* _Work to complete_: Rewrite everything from the line containing "Click the Read More link" down to the line containing "will (20, 332).", substituting "symbol" for "icon" and leaving the rest unchanged. Return only those lines.

-- start --

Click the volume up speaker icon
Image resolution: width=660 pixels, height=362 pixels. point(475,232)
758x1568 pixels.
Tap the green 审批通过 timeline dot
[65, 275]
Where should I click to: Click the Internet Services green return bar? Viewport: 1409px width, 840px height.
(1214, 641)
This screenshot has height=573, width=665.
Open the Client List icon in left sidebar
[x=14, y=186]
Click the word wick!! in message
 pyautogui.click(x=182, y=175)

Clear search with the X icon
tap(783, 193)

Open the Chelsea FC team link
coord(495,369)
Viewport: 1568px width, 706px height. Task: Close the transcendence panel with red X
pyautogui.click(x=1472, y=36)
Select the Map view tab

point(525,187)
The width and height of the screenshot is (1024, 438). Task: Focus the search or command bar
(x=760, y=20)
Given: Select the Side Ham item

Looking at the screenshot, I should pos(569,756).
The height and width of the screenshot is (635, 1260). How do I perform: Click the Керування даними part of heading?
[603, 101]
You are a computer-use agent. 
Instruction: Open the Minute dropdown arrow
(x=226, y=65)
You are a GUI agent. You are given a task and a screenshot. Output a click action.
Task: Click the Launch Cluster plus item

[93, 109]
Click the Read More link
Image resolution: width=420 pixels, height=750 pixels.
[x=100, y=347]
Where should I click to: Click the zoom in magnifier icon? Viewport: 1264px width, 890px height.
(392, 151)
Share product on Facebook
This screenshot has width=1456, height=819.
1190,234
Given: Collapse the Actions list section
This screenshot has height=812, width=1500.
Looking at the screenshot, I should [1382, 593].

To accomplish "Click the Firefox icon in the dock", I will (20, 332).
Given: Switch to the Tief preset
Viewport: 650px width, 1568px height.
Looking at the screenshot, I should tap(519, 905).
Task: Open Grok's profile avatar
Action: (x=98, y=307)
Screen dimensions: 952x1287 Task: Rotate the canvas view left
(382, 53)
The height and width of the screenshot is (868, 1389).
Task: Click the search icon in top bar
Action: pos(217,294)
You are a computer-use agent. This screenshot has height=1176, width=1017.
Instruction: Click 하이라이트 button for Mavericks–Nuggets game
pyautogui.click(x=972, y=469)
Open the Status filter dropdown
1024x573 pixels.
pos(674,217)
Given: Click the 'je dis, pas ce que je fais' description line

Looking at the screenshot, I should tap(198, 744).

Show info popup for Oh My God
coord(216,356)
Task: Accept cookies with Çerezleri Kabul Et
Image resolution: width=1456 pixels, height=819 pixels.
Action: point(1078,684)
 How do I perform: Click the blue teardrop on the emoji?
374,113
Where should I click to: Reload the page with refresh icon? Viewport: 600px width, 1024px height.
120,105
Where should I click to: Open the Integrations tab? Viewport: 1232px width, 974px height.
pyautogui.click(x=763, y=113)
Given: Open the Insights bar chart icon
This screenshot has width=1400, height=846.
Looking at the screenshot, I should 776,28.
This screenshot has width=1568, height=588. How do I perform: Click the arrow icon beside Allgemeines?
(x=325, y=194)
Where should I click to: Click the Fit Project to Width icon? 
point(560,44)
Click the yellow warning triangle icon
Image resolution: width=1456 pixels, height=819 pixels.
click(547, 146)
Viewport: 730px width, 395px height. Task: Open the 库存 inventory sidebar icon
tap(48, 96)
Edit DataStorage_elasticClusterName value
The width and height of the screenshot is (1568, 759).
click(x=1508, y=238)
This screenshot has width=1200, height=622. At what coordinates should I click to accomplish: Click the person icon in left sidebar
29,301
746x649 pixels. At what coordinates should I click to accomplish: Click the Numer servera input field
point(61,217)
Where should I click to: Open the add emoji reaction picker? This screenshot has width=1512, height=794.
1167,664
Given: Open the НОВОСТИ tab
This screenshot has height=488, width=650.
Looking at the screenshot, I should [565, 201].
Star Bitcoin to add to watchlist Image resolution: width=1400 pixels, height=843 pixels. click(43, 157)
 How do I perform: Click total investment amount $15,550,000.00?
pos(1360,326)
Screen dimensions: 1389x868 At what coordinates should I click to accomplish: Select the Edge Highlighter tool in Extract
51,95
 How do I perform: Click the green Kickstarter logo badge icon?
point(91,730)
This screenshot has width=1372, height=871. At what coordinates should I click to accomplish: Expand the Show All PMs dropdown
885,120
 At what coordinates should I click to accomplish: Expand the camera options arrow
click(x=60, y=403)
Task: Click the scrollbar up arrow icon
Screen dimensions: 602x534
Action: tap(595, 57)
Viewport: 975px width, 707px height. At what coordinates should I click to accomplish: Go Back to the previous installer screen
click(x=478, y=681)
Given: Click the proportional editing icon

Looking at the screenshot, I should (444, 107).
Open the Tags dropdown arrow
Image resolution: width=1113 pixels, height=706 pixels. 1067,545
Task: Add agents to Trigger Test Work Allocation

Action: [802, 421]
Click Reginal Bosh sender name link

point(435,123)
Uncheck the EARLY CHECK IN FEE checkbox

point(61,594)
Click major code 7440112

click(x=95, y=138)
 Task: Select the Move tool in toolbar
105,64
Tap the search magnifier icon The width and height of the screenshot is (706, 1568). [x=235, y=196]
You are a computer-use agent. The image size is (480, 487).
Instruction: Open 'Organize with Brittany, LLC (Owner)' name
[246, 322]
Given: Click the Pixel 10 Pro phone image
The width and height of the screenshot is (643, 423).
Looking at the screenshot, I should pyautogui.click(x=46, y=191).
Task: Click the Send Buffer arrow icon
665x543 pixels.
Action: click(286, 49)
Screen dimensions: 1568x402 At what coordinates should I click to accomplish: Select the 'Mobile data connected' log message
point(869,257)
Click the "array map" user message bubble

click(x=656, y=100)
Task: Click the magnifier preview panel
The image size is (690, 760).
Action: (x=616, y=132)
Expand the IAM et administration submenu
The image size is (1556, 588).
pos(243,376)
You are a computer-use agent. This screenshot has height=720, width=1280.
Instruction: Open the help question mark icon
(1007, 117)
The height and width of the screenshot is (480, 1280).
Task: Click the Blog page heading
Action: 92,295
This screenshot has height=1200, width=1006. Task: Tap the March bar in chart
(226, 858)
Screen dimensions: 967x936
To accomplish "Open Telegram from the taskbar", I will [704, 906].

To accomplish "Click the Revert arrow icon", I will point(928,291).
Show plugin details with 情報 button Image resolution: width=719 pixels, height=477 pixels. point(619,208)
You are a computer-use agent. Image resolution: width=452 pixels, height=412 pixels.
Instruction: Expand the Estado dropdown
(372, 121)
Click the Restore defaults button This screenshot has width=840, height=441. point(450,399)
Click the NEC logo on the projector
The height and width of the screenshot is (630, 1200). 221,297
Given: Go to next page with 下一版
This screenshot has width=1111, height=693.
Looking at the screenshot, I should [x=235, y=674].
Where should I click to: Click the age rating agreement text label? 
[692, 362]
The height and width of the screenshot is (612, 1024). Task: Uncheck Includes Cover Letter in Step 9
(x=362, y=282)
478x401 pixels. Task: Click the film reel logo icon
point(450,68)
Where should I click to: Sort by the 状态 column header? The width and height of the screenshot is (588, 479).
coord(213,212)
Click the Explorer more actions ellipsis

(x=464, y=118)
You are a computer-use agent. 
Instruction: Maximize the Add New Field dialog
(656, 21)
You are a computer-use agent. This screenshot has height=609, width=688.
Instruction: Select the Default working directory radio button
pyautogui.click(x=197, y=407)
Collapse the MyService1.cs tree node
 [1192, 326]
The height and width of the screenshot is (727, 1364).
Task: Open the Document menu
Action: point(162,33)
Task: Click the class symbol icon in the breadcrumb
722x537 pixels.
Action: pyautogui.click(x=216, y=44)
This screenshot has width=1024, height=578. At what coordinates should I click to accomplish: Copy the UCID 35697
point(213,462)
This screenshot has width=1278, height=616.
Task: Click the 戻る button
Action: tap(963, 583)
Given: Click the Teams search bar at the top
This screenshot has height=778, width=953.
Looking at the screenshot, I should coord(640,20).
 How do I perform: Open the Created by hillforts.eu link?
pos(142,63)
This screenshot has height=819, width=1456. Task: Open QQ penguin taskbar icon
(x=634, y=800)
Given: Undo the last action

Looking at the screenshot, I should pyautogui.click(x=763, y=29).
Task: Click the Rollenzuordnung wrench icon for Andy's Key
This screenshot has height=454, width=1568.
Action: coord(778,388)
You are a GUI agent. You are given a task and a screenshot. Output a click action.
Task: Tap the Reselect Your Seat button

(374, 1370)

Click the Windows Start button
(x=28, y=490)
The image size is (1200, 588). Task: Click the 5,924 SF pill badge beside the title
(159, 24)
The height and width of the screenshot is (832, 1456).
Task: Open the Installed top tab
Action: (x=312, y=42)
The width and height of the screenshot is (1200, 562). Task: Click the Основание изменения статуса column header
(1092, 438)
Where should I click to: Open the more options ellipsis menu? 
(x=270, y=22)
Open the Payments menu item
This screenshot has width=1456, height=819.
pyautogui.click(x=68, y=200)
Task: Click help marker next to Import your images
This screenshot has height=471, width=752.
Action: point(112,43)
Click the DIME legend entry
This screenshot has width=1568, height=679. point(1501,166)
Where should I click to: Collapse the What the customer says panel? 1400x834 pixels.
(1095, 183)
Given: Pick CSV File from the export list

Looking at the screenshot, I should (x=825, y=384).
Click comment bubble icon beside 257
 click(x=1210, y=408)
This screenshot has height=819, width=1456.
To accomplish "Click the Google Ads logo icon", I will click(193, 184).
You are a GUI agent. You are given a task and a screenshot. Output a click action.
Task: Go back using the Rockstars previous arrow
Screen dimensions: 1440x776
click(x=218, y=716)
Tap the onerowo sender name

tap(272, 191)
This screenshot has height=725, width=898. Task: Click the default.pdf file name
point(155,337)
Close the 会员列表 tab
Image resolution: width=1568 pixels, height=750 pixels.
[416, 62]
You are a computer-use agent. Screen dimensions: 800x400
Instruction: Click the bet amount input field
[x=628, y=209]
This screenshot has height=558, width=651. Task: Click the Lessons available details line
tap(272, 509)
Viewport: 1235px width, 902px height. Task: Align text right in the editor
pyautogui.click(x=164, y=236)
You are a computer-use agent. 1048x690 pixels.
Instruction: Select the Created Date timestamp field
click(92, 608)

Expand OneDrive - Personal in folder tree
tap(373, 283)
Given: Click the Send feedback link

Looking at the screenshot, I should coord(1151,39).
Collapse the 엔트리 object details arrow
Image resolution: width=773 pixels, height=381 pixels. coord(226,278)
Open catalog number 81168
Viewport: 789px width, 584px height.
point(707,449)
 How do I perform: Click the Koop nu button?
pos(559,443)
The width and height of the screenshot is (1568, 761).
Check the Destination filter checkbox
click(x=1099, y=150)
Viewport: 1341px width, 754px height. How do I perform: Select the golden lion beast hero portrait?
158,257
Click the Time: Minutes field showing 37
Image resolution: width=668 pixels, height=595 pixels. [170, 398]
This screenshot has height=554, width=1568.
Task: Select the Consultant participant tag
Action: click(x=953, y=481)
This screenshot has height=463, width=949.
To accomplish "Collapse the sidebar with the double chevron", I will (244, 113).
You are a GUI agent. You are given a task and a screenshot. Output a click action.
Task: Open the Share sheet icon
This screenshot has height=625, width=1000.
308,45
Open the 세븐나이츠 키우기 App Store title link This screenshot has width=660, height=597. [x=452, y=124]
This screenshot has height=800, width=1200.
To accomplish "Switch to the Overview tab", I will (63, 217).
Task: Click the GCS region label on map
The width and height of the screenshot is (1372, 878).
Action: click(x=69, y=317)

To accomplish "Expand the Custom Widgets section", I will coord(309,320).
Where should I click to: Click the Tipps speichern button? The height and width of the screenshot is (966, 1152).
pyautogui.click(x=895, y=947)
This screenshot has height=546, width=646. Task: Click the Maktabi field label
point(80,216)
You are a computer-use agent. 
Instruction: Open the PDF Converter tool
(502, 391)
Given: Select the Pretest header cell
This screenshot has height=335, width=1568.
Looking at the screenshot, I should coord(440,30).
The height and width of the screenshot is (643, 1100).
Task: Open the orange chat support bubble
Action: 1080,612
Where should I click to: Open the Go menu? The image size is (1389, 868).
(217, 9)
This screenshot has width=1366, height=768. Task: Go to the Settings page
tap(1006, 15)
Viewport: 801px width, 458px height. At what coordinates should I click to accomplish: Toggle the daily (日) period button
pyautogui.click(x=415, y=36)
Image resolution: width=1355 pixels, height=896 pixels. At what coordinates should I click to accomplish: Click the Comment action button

-- end --

* _Answer to this problem_:
Click the Read More link
Image resolution: width=420 pixels, height=750 pixels.
[x=100, y=347]
Where should I click to: Click the zoom in magnifier symbol? Viewport: 1264px width, 890px height.
(392, 151)
Share product on Facebook
This screenshot has width=1456, height=819.
1190,234
Given: Collapse the Actions list section
This screenshot has height=812, width=1500.
Looking at the screenshot, I should [1382, 593].

To accomplish "Click the Firefox symbol in the dock", I will (20, 332).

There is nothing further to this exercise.